(Rows on where the targets appear)
####

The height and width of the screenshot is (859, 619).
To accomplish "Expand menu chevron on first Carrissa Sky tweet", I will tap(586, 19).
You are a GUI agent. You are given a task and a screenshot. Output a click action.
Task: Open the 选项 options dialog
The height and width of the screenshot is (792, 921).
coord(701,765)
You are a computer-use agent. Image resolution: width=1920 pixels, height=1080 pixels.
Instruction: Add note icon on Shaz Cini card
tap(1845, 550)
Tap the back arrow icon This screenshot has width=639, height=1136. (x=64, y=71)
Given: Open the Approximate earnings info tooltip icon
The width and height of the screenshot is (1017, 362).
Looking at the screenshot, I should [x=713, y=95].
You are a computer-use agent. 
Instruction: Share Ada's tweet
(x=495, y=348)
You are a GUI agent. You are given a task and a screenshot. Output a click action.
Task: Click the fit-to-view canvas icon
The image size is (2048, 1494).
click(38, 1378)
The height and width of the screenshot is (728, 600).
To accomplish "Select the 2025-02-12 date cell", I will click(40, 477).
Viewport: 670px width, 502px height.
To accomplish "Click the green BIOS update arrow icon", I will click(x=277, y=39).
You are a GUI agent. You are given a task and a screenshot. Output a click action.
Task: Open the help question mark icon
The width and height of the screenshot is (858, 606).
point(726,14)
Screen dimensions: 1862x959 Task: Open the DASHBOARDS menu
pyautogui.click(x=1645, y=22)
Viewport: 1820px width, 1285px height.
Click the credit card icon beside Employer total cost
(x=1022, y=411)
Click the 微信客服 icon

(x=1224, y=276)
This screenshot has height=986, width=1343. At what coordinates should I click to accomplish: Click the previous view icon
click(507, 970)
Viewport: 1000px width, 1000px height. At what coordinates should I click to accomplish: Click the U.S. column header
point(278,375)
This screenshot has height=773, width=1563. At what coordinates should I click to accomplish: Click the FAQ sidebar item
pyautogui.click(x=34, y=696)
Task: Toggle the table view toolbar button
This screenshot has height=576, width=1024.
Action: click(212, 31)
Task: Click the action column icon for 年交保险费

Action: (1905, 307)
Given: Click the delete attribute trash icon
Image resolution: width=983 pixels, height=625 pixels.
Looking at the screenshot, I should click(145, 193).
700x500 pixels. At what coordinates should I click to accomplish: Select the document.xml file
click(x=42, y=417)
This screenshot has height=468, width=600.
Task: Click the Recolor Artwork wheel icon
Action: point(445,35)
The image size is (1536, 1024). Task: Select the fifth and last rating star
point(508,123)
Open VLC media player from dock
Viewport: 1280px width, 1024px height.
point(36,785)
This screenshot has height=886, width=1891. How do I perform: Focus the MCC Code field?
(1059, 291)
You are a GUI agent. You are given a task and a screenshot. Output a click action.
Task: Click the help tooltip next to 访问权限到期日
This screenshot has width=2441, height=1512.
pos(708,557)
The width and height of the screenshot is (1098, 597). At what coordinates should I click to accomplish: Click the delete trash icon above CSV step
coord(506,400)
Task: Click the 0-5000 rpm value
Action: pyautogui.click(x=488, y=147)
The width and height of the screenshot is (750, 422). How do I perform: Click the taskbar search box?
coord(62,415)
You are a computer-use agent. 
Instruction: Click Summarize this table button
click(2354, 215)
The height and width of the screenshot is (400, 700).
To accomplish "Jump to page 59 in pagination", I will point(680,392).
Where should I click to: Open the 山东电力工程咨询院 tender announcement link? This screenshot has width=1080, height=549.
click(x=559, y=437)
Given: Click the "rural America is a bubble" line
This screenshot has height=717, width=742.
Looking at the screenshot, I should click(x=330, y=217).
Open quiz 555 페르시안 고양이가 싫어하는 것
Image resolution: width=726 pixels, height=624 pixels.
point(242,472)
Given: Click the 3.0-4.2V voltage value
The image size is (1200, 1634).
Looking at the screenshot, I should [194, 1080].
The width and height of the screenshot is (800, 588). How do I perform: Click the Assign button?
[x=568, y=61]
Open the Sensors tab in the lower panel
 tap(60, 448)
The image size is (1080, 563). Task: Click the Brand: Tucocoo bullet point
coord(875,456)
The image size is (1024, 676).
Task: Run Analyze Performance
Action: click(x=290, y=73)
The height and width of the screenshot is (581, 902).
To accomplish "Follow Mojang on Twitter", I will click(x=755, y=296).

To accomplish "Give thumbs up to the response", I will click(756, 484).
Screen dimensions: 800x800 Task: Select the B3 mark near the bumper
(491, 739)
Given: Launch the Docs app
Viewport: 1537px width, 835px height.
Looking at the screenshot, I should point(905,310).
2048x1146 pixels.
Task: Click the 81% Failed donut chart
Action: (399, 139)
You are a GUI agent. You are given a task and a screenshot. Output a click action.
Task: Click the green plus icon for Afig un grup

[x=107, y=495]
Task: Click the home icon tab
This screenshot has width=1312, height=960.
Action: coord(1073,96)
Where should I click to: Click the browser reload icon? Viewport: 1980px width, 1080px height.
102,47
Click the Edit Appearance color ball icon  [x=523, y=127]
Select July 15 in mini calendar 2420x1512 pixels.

####

PROBLEM: Please return each line of the material above that contains the word "Viewport".

FULL OUTPUT:
Viewport: 670px width, 502px height.
Viewport: 1820px width, 1285px height.
Viewport: 1000px width, 1000px height. At what coordinates should I click to accomplish: Click the U.S. column header
Viewport: 1280px width, 1024px height.
Viewport: 1537px width, 835px height.
Where should I click to: Click the browser reload icon? Viewport: 1980px width, 1080px height.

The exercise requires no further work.